Word and element locating data
# # # # #

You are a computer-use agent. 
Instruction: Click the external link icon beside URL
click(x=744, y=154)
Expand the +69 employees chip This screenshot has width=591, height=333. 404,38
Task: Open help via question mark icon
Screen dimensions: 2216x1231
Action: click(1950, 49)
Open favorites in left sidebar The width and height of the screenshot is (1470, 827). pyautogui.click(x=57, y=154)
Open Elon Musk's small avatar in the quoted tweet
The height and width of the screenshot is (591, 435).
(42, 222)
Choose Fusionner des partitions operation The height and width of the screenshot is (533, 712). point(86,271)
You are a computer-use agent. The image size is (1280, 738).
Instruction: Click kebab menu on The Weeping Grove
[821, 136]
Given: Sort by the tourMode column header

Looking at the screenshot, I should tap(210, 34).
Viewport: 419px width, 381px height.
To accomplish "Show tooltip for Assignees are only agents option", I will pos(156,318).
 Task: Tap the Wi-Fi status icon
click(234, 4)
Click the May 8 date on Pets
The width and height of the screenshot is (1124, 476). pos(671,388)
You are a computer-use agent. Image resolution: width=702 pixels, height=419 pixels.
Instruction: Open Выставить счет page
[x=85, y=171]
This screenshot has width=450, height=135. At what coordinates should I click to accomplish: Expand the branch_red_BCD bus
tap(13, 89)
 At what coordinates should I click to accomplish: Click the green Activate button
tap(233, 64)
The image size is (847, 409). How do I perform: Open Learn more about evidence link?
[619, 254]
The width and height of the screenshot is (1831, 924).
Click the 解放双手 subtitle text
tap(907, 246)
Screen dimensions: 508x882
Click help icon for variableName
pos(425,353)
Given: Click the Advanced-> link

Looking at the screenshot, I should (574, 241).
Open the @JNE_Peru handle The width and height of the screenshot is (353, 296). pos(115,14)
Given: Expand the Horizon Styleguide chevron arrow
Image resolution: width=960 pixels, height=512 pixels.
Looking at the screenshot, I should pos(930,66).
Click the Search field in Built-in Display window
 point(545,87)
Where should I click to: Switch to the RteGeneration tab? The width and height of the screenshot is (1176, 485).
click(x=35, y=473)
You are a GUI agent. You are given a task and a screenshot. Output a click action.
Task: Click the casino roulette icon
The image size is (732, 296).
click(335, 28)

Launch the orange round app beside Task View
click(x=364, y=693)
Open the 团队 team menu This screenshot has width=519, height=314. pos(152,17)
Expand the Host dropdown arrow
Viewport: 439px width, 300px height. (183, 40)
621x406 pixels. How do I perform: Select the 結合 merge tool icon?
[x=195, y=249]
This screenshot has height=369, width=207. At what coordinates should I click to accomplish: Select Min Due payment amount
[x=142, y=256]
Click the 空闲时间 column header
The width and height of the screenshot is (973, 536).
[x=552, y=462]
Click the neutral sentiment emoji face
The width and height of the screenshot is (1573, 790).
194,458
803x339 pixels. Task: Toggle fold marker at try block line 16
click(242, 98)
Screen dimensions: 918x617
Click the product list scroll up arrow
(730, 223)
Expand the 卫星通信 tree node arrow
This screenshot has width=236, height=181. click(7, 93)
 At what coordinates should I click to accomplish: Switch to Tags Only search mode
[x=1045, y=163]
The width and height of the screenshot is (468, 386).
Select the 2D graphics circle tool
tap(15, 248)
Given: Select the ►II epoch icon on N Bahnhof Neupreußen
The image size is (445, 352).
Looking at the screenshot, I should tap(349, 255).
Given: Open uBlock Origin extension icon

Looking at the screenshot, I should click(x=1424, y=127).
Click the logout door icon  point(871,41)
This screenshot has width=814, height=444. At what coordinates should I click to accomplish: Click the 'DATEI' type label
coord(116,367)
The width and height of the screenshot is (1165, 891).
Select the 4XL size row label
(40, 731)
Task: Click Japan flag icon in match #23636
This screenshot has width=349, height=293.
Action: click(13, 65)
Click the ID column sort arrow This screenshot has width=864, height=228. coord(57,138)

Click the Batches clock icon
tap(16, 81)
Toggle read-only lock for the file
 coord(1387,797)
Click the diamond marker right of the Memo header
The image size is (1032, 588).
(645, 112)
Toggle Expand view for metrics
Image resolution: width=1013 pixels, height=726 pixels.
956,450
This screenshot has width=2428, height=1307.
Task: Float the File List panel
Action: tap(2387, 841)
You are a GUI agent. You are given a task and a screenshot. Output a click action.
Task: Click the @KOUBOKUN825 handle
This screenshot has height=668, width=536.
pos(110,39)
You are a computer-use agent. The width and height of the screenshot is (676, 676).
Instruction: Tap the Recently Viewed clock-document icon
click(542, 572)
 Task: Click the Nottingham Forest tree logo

# # # # #

Copy every line of the listing above word for word, from start to finish.

You are a computer-use agent. 
Instruction: Click the external link icon beside URL
click(x=744, y=154)
Expand the +69 employees chip This screenshot has width=591, height=333. 404,38
Task: Open help via question mark icon
Screen dimensions: 2216x1231
Action: click(1950, 49)
Open favorites in left sidebar The width and height of the screenshot is (1470, 827). pyautogui.click(x=57, y=154)
Open Elon Musk's small avatar in the quoted tweet
The height and width of the screenshot is (591, 435).
(42, 222)
Choose Fusionner des partitions operation The height and width of the screenshot is (533, 712). point(86,271)
You are a computer-use agent. The image size is (1280, 738).
Instruction: Click kebab menu on The Weeping Grove
[821, 136]
Given: Sort by the tourMode column header

Looking at the screenshot, I should tap(210, 34).
Viewport: 419px width, 381px height.
To accomplish "Show tooltip for Assignees are only agents option", I will pos(156,318).
 Task: Tap the Wi-Fi status icon
click(234, 4)
Click the May 8 date on Pets
The width and height of the screenshot is (1124, 476). pos(671,388)
You are a computer-use agent. Image resolution: width=702 pixels, height=419 pixels.
Instruction: Open Выставить счет page
[x=85, y=171]
This screenshot has width=450, height=135. At what coordinates should I click to accomplish: Expand the branch_red_BCD bus
tap(13, 89)
 At what coordinates should I click to accomplish: Click the green Activate button
tap(233, 64)
The image size is (847, 409). How do I perform: Open Learn more about evidence link?
[619, 254]
The width and height of the screenshot is (1831, 924).
Click the 解放双手 subtitle text
tap(907, 246)
Screen dimensions: 508x882
Click help icon for variableName
pos(425,353)
Given: Click the Advanced-> link

Looking at the screenshot, I should (574, 241).
Open the @JNE_Peru handle The width and height of the screenshot is (353, 296). pos(115,14)
Given: Expand the Horizon Styleguide chevron arrow
Image resolution: width=960 pixels, height=512 pixels.
Looking at the screenshot, I should pos(930,66).
Click the Search field in Built-in Display window
 point(545,87)
Where should I click to: Switch to the RteGeneration tab? The width and height of the screenshot is (1176, 485).
click(x=35, y=473)
You are a GUI agent. You are given a task and a screenshot. Output a click action.
Task: Click the casino roulette icon
The image size is (732, 296).
click(335, 28)

Launch the orange round app beside Task View
click(x=364, y=693)
Open the 团队 team menu This screenshot has width=519, height=314. pos(152,17)
Expand the Host dropdown arrow
Viewport: 439px width, 300px height. (183, 40)
621x406 pixels. How do I perform: Select the 結合 merge tool icon?
[x=195, y=249]
This screenshot has height=369, width=207. At what coordinates should I click to accomplish: Select Min Due payment amount
[x=142, y=256]
Click the 空闲时间 column header
The width and height of the screenshot is (973, 536).
[x=552, y=462]
Click the neutral sentiment emoji face
The width and height of the screenshot is (1573, 790).
194,458
803x339 pixels. Task: Toggle fold marker at try block line 16
click(242, 98)
Screen dimensions: 918x617
Click the product list scroll up arrow
(730, 223)
Expand the 卫星通信 tree node arrow
This screenshot has width=236, height=181. click(7, 93)
 At what coordinates should I click to accomplish: Switch to Tags Only search mode
[x=1045, y=163]
The width and height of the screenshot is (468, 386).
Select the 2D graphics circle tool
tap(15, 248)
Given: Select the ►II epoch icon on N Bahnhof Neupreußen
The image size is (445, 352).
Looking at the screenshot, I should tap(349, 255).
Given: Open uBlock Origin extension icon

Looking at the screenshot, I should click(x=1424, y=127).
Click the logout door icon  point(871,41)
This screenshot has width=814, height=444. At what coordinates should I click to accomplish: Click the 'DATEI' type label
coord(116,367)
The width and height of the screenshot is (1165, 891).
Select the 4XL size row label
(40, 731)
Task: Click Japan flag icon in match #23636
This screenshot has width=349, height=293.
Action: click(13, 65)
Click the ID column sort arrow This screenshot has width=864, height=228. coord(57,138)

Click the Batches clock icon
tap(16, 81)
Toggle read-only lock for the file
 coord(1387,797)
Click the diamond marker right of the Memo header
The image size is (1032, 588).
(645, 112)
Toggle Expand view for metrics
Image resolution: width=1013 pixels, height=726 pixels.
956,450
This screenshot has width=2428, height=1307.
Task: Float the File List panel
Action: tap(2387, 841)
You are a GUI agent. You are given a task and a screenshot. Output a click action.
Task: Click the @KOUBOKUN825 handle
This screenshot has height=668, width=536.
pos(110,39)
You are a computer-use agent. The width and height of the screenshot is (676, 676).
Instruction: Tap the Recently Viewed clock-document icon
click(542, 572)
 Task: Click the Nottingham Forest tree logo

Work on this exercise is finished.